Suburb-by-suburb lockdowns were tried in Melbourne last year at the end of June, but failed to stop a second wave that killed hundreds of people.
"Melbourne attempted to contain an outbreak last year with suburb-specific lockdowns and it didn’t work," University of Canterbury disease modeller Michael Plank told Newshub.
"Unfortunately the virus doesn't know about postcodes and people often live, work and socialise in different parts of the city, bringing the potential for the virus to spread. In Melbourne, this meant the lockdowns were always a step behind the virus and the end result was a much longer lockdown being needed for the whole city.
"It's also very difficult from a logistical and enforcement point of view if you have one street in lockdown and the next street not. It is difficult enough to manage one alert level boundary to the north of Auckland and one boundary to the south - trying to put an arbitrary boundary around specific suburbs would rapidly become chaotic. We were fortunate enough to be able to learn from Melbourne's mistakes - let's not make them ourselves."

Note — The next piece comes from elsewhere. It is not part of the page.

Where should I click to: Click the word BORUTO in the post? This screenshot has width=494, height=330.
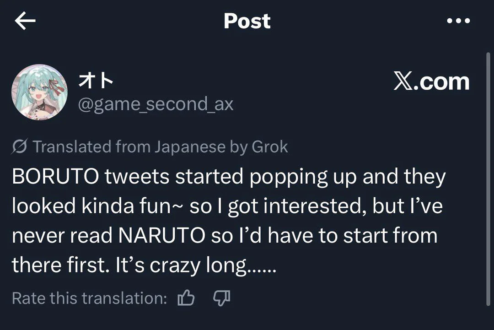click(55, 177)
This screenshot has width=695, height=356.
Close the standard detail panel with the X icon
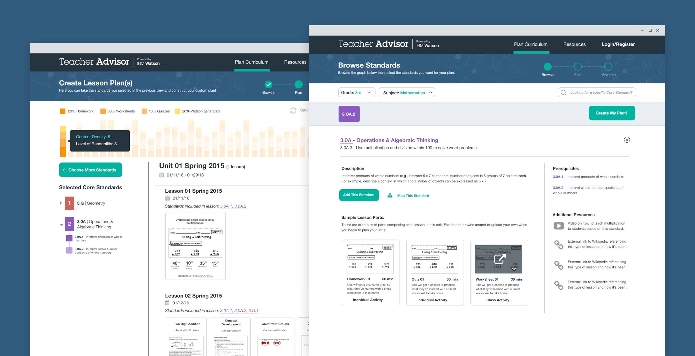[627, 140]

Dr Hendy told Newshub when a cluster is discovered, "the chances that the cluster extends across the city is relatively high".
"Aucklanders tend to work, study etc a long way from where they live, so distant suburbs are often very connected. Because of this an early post-code lockdown is risky unless you are confident you know something about the chain of transmission."
He said it's possible postcode-specific restrictions could possibly work when lifting levels however.
"That being said, it is very difficult to enforce lockdowns at the post-code level. You’d be relying mostly on public compliance and it would probably lead to a lot of confusion."
Tony Blakely, a professor of epidemiology at the University of Melbourne, told RNZ in August once the virus is detected in one suburb, there's a good chance it's already in others - and locking off a suburb inside a city would require a huge mobilisation of law enforcement and military.
"The virus is always ahead of you," he told Morning Report. "The Melbourne situation when we locked down 10 or 12 postcodes, yes the numbers were high there, but of course, they were also starting to go up in the areas outside of the hotspots, because the virus is always a week or two ahead of you...
"If there was one leakage into Auckland you'd probably want to first put into level 3 lockdown half of Auckland or all of Auckland. You'd need to have a very wide geographic range to get ahead of the virus... Unless you put a really hard ringfence around with military and police, completely sealing off the suburbs ... you have to extraordinary measures. So the hotspot strategy is looking not that great."
Help for businesses
In better news, applications to help businesses hit by the lockdown open today.
"Businesses have got a couple of opportunities - they can apply for the resurgence package, so that will cover them for the first lockdown and the second lockdown, so the Valentine week then this week," said Barnett.
"They're able to claim $1500 per company and $400 per employee. They can do what they like with that money - it can cover their overheads, it can cover their rent.
"And now you've got the wage subsidy - they can start applying for that today at 1pm, that's with the Ministry of Social Development, they'll start paying out on Monday. MSD are great operators, so I think you can be confident that money will be in the bank starting from Monday."